:: Provided information ::

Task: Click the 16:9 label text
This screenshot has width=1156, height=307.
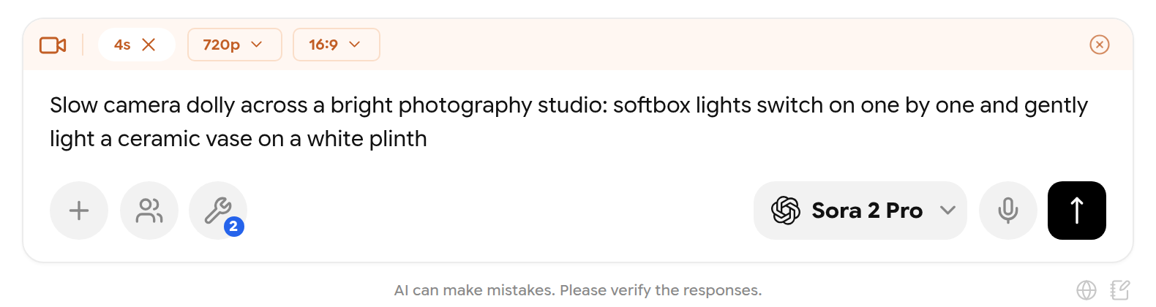Action: click(x=323, y=45)
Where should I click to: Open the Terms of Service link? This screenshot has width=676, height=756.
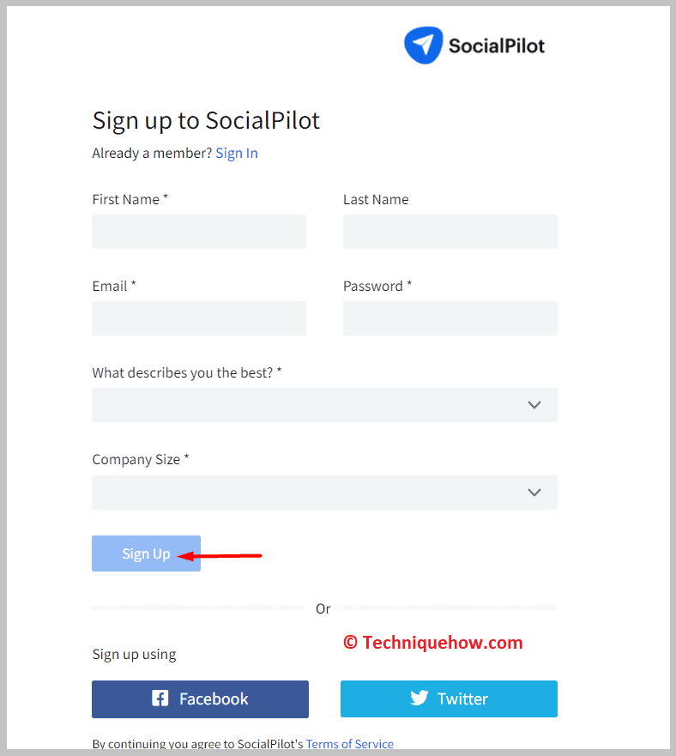[349, 744]
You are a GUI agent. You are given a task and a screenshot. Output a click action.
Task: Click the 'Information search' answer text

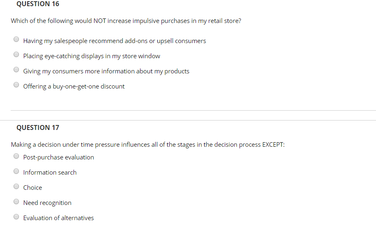coord(50,173)
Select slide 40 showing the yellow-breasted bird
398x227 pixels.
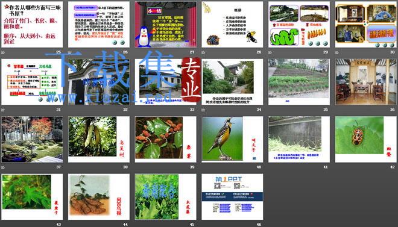(x=232, y=139)
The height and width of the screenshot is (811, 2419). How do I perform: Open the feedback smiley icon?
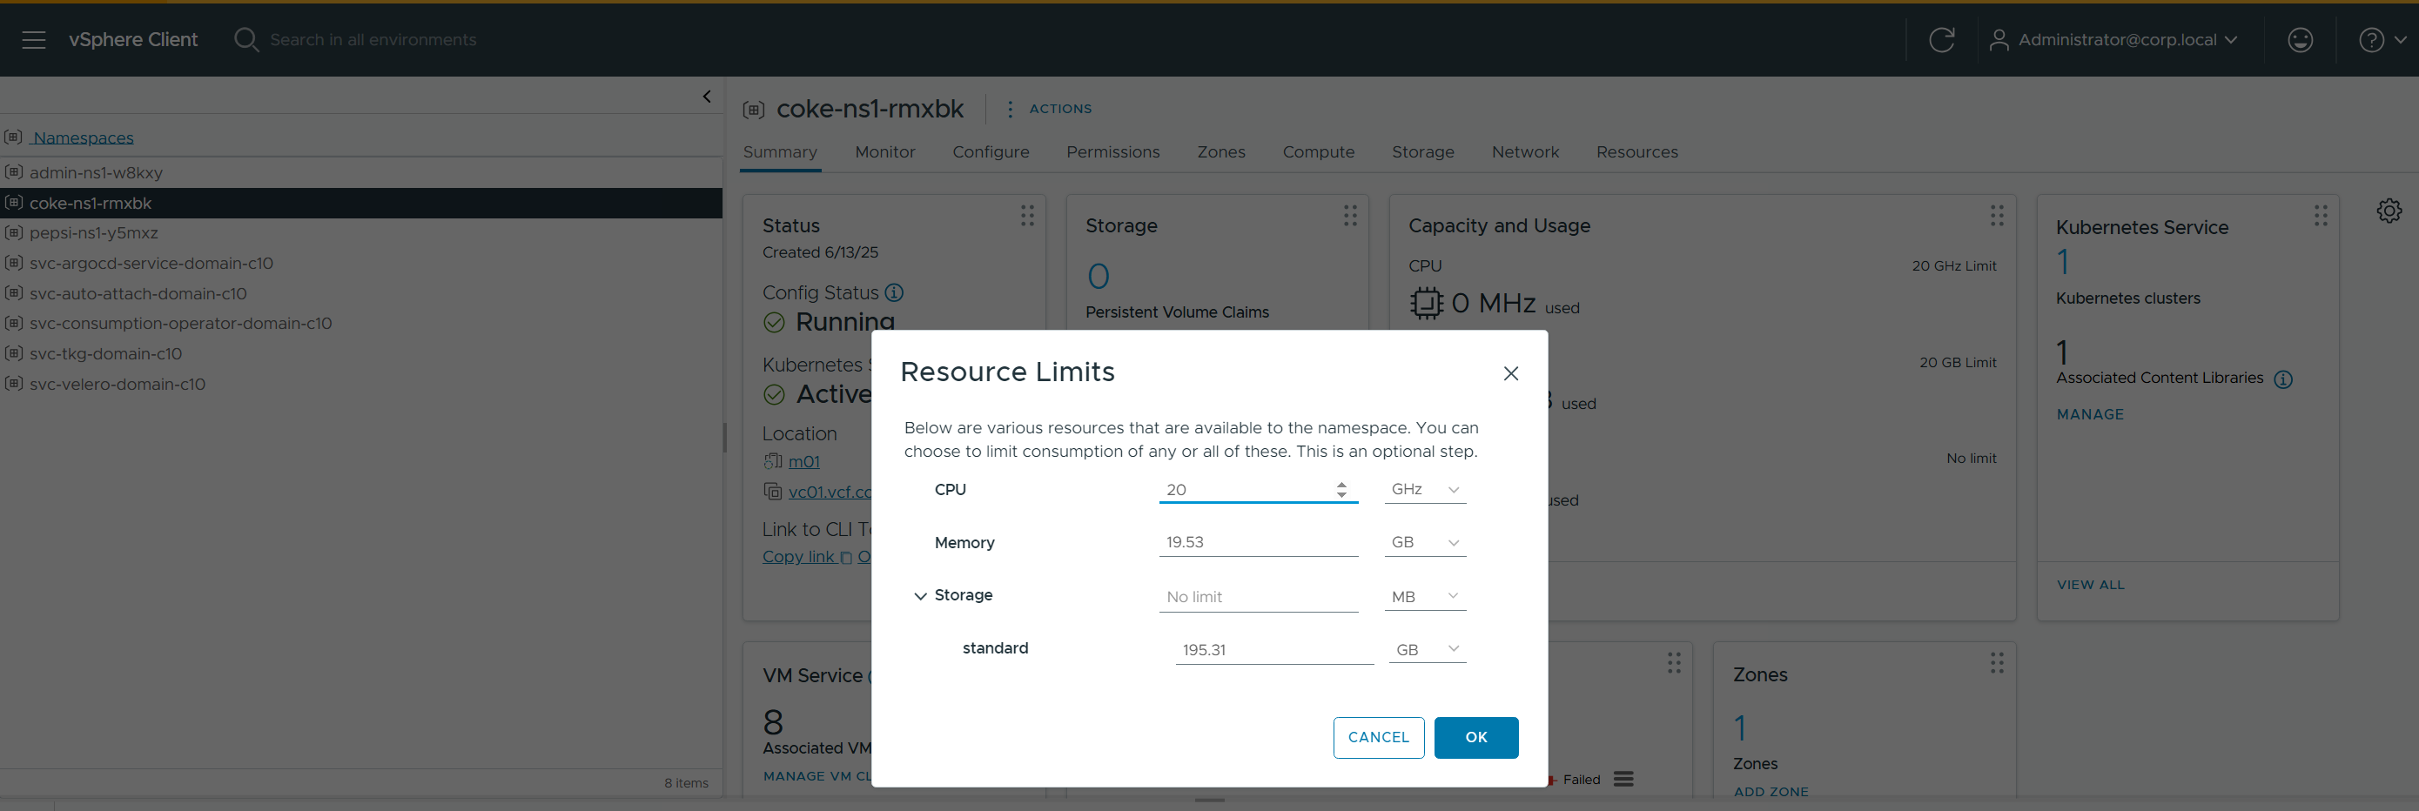point(2300,39)
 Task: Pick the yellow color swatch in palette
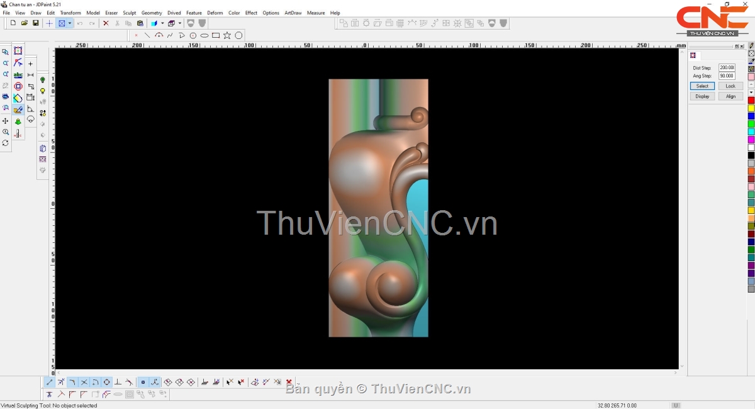point(751,108)
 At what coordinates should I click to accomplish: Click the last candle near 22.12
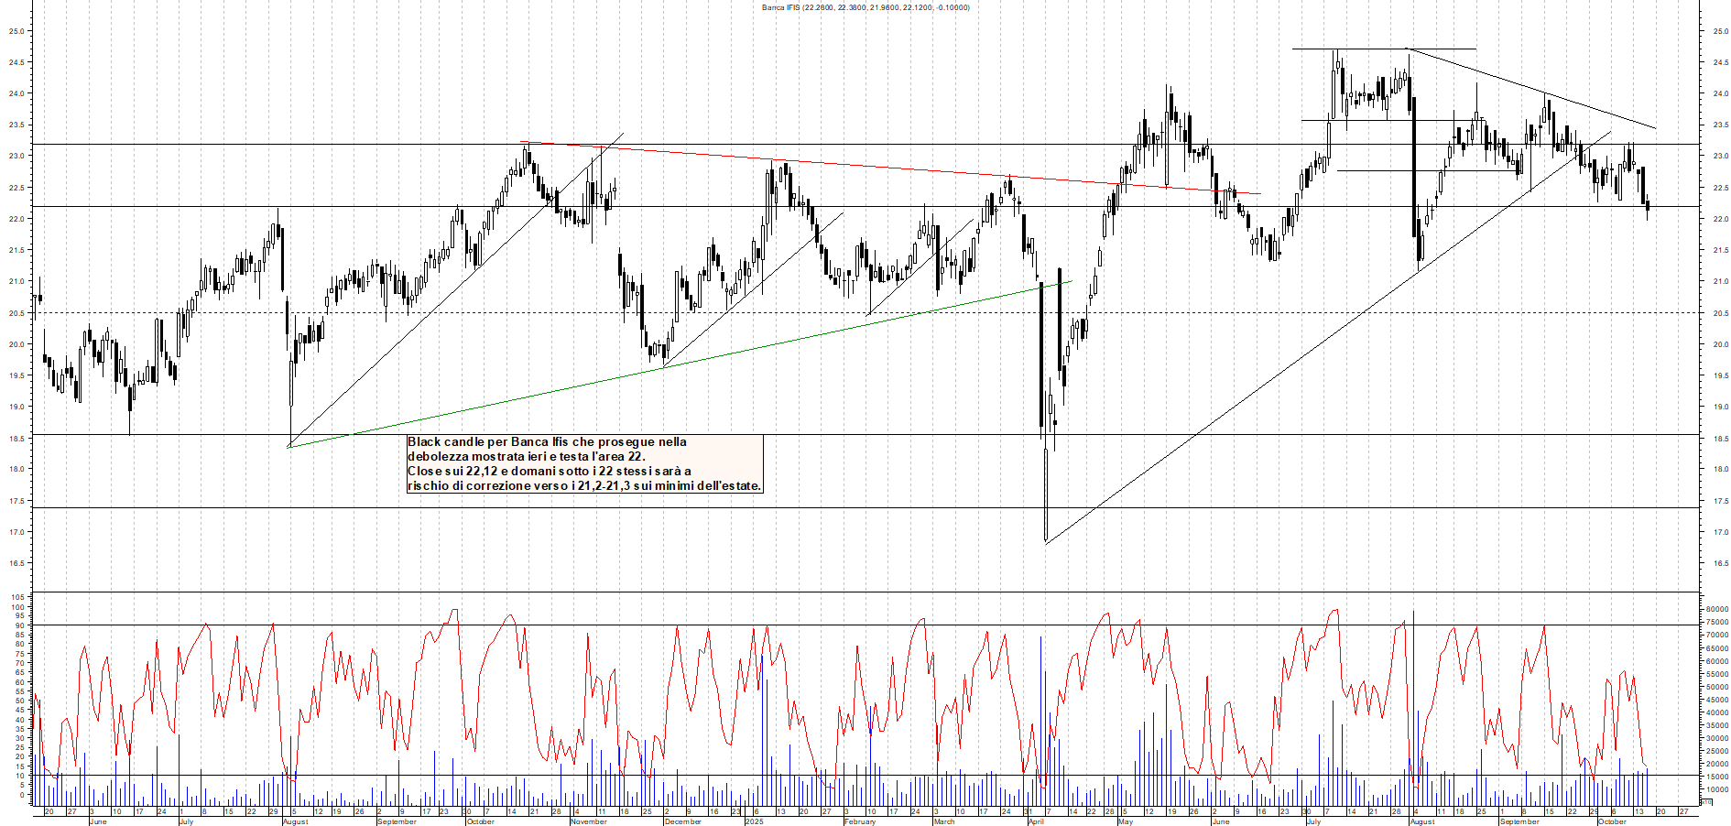point(1648,206)
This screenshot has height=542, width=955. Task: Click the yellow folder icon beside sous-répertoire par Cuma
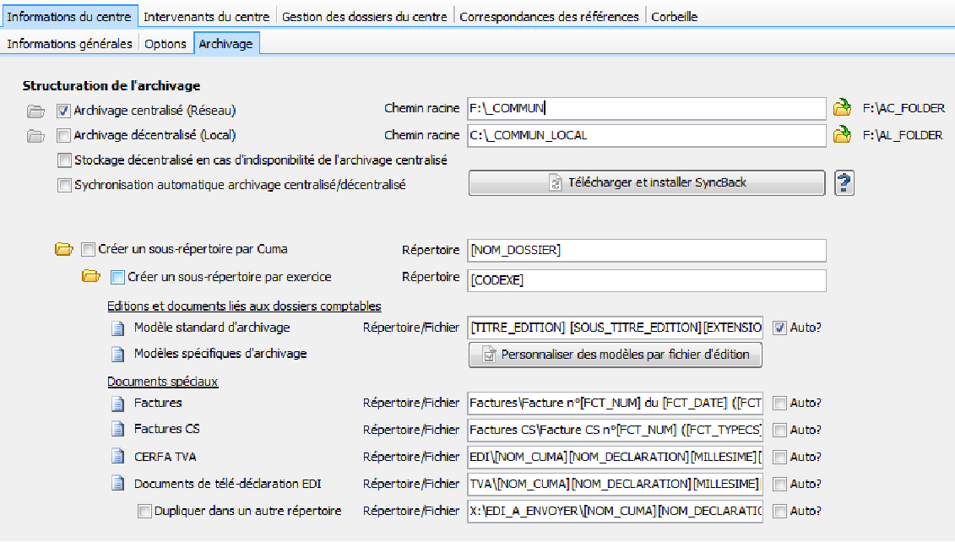pos(63,250)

:::

What you should do: Copy all of the lines above word for word, leaving out the pictures.

Full solution:
Task: Click the 16:9 label text
This screenshot has width=1156, height=307.
Action: click(x=323, y=45)
Where should I click to: Open the Terms of Service link? This screenshot has width=676, height=756.
[349, 744]
You are a GUI agent. You are given a task and a screenshot. Output a click action.
Task: Click the 'Information search' answer text

coord(50,173)
Select slide 40 showing the yellow-breasted bird
398x227 pixels.
(x=232, y=139)
The height and width of the screenshot is (811, 2419). How do I perform: Open the feedback smiley icon?
point(2300,39)
 Task: Pick the yellow color swatch in palette
point(751,108)
 At what coordinates should I click to accomplish: Click the last candle near 22.12
point(1648,206)
This screenshot has height=542, width=955. Task: Click the yellow folder icon beside sous-répertoire par Cuma
pos(63,250)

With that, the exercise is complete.